▸ **What you should do**
I would like every record printed again, exactly as shown.

▸ **Data to use**
*****

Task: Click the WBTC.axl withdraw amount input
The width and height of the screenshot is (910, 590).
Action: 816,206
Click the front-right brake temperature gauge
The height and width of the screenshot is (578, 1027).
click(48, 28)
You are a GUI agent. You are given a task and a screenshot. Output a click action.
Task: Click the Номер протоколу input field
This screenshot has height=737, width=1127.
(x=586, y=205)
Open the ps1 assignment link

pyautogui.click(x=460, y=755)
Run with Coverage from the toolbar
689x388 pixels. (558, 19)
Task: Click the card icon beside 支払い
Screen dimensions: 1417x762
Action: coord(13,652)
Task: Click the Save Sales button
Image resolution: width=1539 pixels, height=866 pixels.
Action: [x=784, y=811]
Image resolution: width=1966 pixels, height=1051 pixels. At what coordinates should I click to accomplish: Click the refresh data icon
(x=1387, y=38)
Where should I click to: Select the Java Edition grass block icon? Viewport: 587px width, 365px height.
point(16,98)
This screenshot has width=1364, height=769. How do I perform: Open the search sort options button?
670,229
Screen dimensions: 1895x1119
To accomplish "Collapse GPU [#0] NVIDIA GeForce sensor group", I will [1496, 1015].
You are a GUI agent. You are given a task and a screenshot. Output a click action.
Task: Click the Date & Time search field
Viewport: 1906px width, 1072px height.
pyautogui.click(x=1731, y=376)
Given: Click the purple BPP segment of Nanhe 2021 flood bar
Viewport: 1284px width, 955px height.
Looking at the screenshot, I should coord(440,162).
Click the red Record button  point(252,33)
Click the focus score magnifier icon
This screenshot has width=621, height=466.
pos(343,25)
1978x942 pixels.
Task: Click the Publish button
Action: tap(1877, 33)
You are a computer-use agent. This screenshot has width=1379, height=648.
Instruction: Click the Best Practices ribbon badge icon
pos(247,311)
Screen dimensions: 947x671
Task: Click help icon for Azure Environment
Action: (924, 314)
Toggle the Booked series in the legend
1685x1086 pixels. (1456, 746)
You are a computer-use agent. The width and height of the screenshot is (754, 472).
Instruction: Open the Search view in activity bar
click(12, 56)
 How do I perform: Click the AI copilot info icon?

*****

▸ **Problem solution**
Task: Click the WBTC.axl withdraw amount input
The width and height of the screenshot is (910, 590).
Action: 816,206
Click the front-right brake temperature gauge
The height and width of the screenshot is (578, 1027).
click(48, 28)
You are a GUI agent. You are given a task and a screenshot. Output a click action.
Task: Click the Номер протоколу input field
This screenshot has height=737, width=1127.
(x=586, y=205)
Open the ps1 assignment link

pyautogui.click(x=460, y=755)
Run with Coverage from the toolbar
689x388 pixels. (558, 19)
Task: Click the card icon beside 支払い
Screen dimensions: 1417x762
Action: coord(13,652)
Task: Click the Save Sales button
Image resolution: width=1539 pixels, height=866 pixels.
Action: [x=784, y=811]
Image resolution: width=1966 pixels, height=1051 pixels. At what coordinates should I click to accomplish: Click the refresh data icon
(x=1387, y=38)
Where should I click to: Select the Java Edition grass block icon? Viewport: 587px width, 365px height.
point(16,98)
This screenshot has width=1364, height=769. How do I perform: Open the search sort options button?
670,229
Screen dimensions: 1895x1119
To accomplish "Collapse GPU [#0] NVIDIA GeForce sensor group", I will [1496, 1015].
You are a GUI agent. You are given a task and a screenshot. Output a click action.
Task: Click the Date & Time search field
Viewport: 1906px width, 1072px height.
pyautogui.click(x=1731, y=376)
Given: Click the purple BPP segment of Nanhe 2021 flood bar
Viewport: 1284px width, 955px height.
Looking at the screenshot, I should coord(440,162).
Click the red Record button  point(252,33)
Click the focus score magnifier icon
This screenshot has width=621, height=466.
pos(343,25)
1978x942 pixels.
Task: Click the Publish button
Action: tap(1877, 33)
You are a computer-use agent. This screenshot has width=1379, height=648.
Instruction: Click the Best Practices ribbon badge icon
pos(247,311)
Screen dimensions: 947x671
Task: Click help icon for Azure Environment
Action: (924, 314)
Toggle the Booked series in the legend
1685x1086 pixels. (1456, 746)
You are a computer-use agent. The width and height of the screenshot is (754, 472).
Instruction: Open the Search view in activity bar
click(12, 56)
 How do I perform: Click the AI copilot info icon?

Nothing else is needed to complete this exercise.